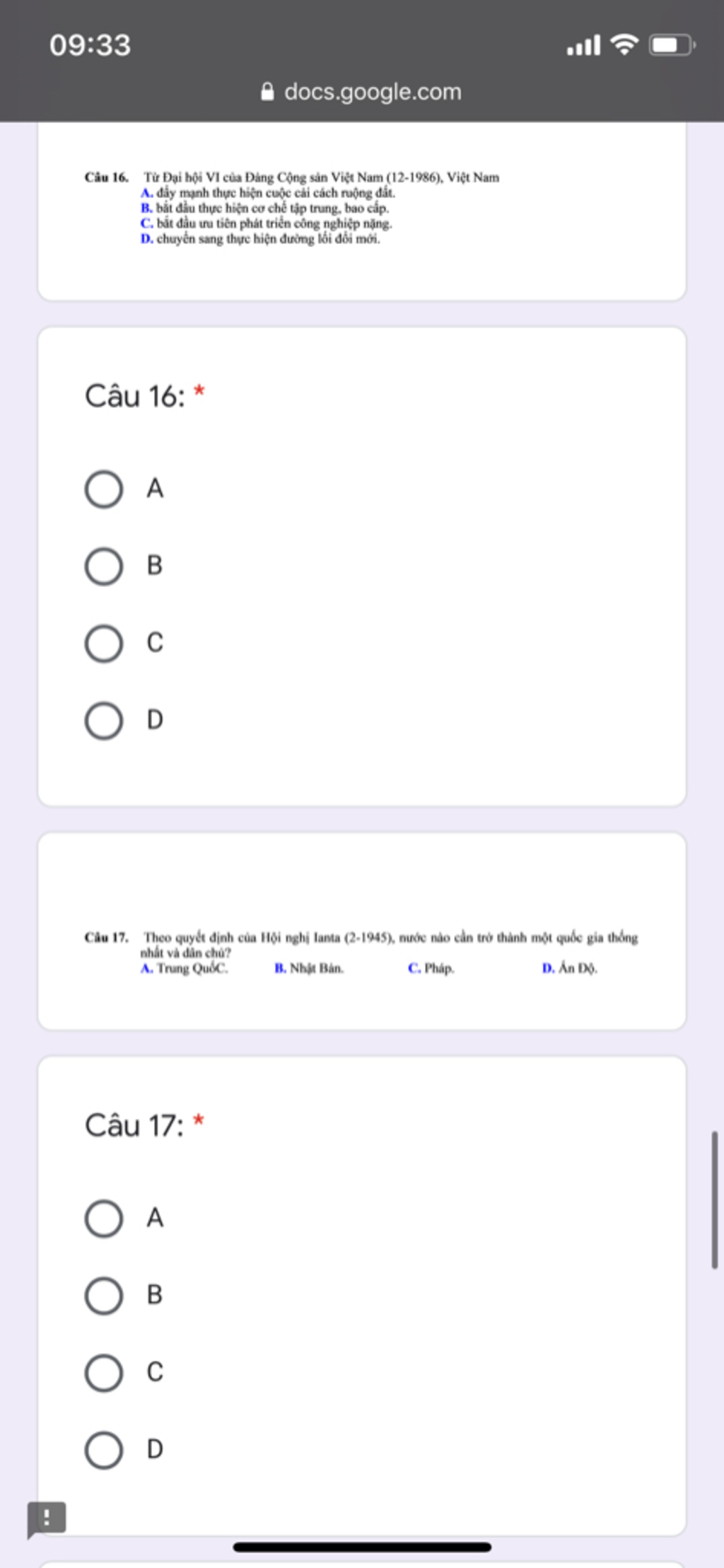Tap the Wi-Fi status icon
The height and width of the screenshot is (1568, 724).
(624, 45)
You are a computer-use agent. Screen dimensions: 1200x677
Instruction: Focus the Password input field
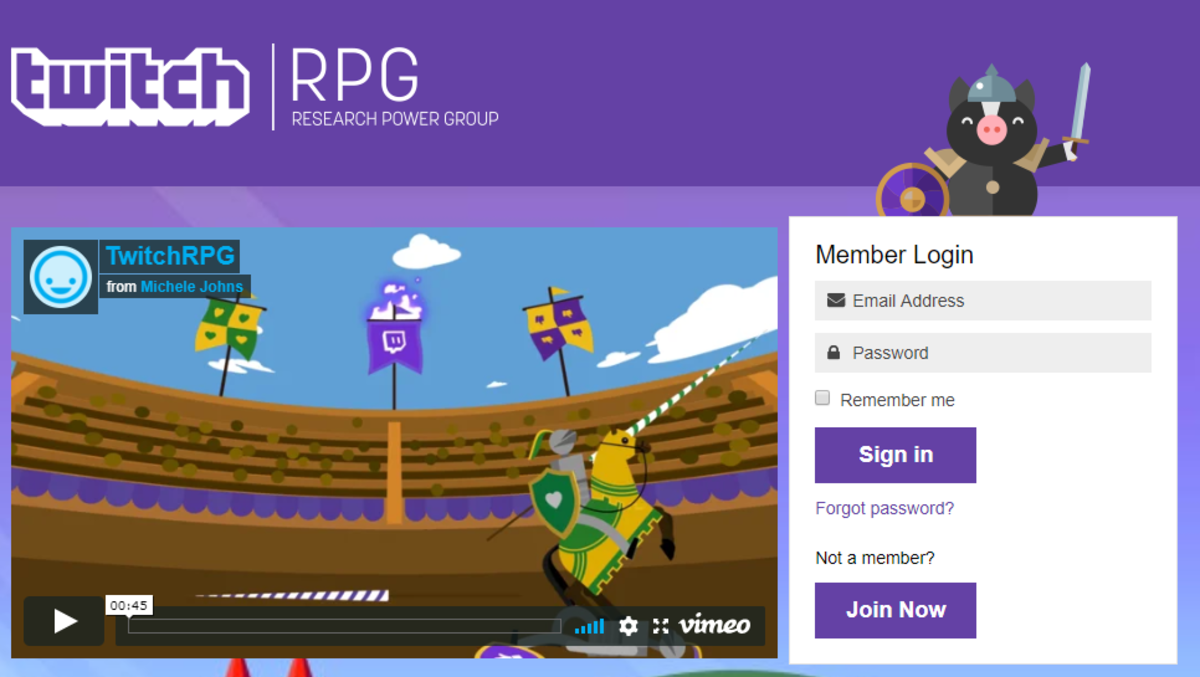coord(983,352)
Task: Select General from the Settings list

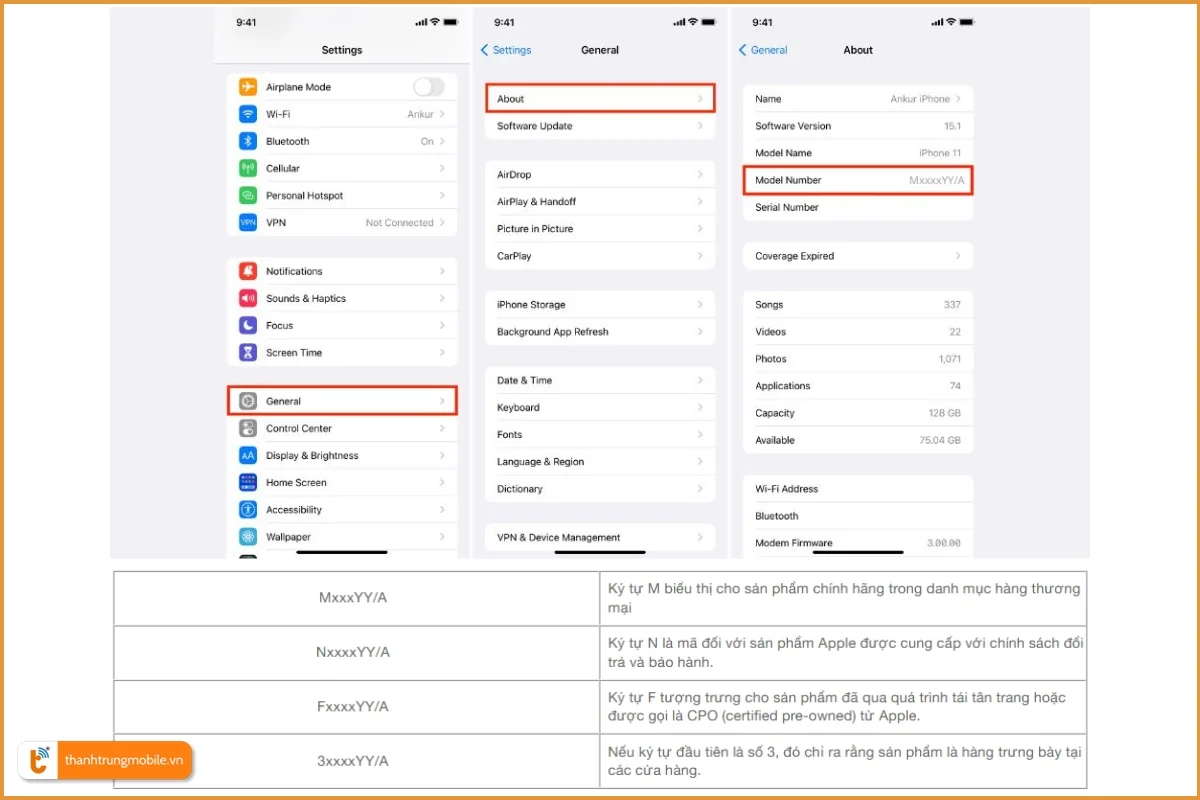Action: [x=342, y=400]
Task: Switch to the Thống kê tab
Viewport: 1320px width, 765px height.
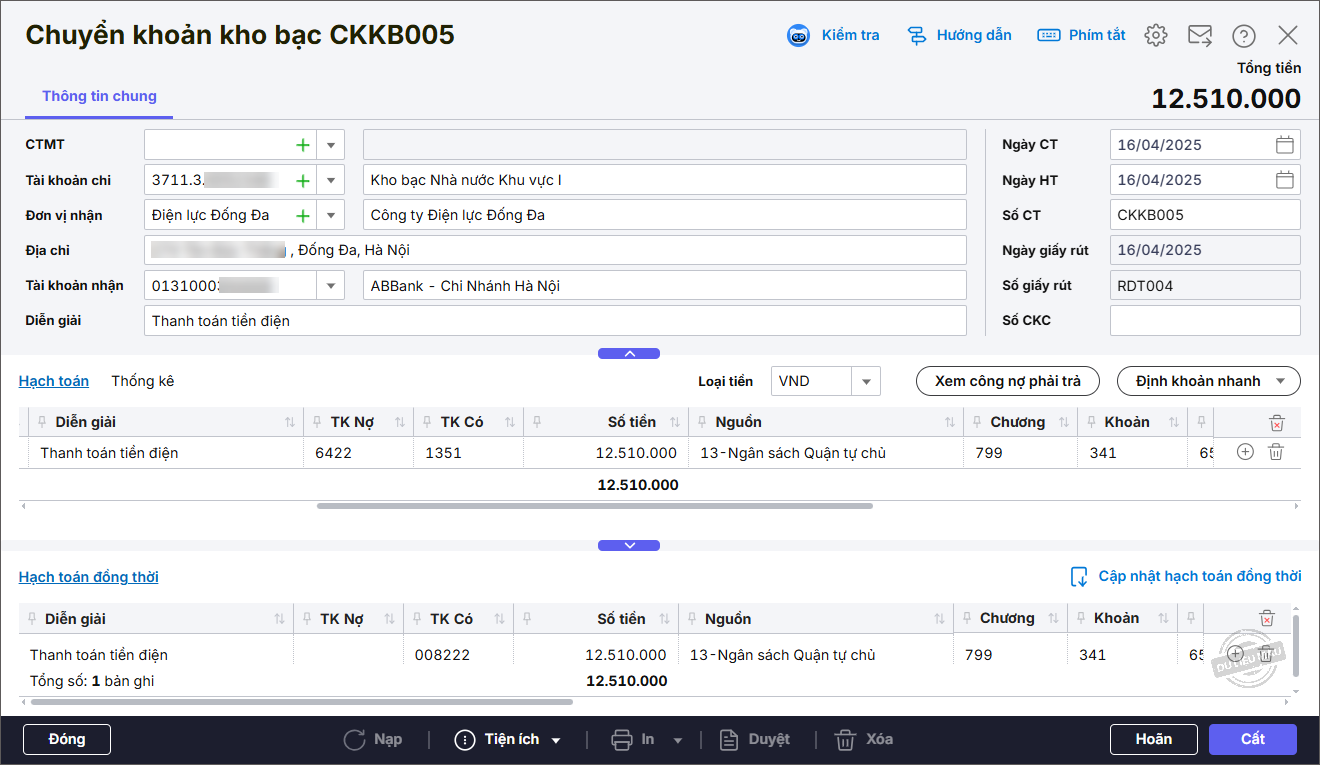Action: (x=142, y=381)
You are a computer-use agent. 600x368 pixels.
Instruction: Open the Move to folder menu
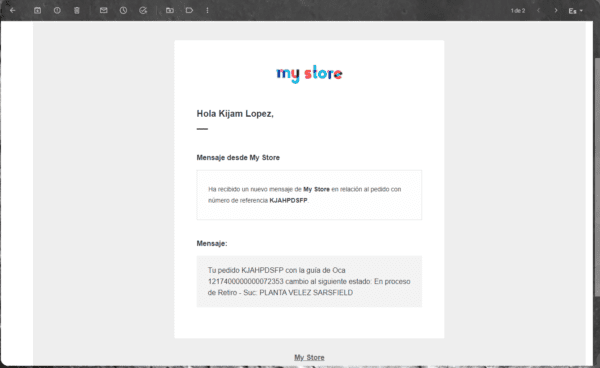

### Your assignment
Write the lines out again exactly, beginning at the one containing "Viewport: 1320px width, 765px height." and ending with the last line of the entries, but without any pictures.

### Exercise response
Viewport: 1320px width, 765px height.
Action: (x=142, y=381)
You are a computer-use agent. 600x368 pixels.
Instruction: Open the Move to folder menu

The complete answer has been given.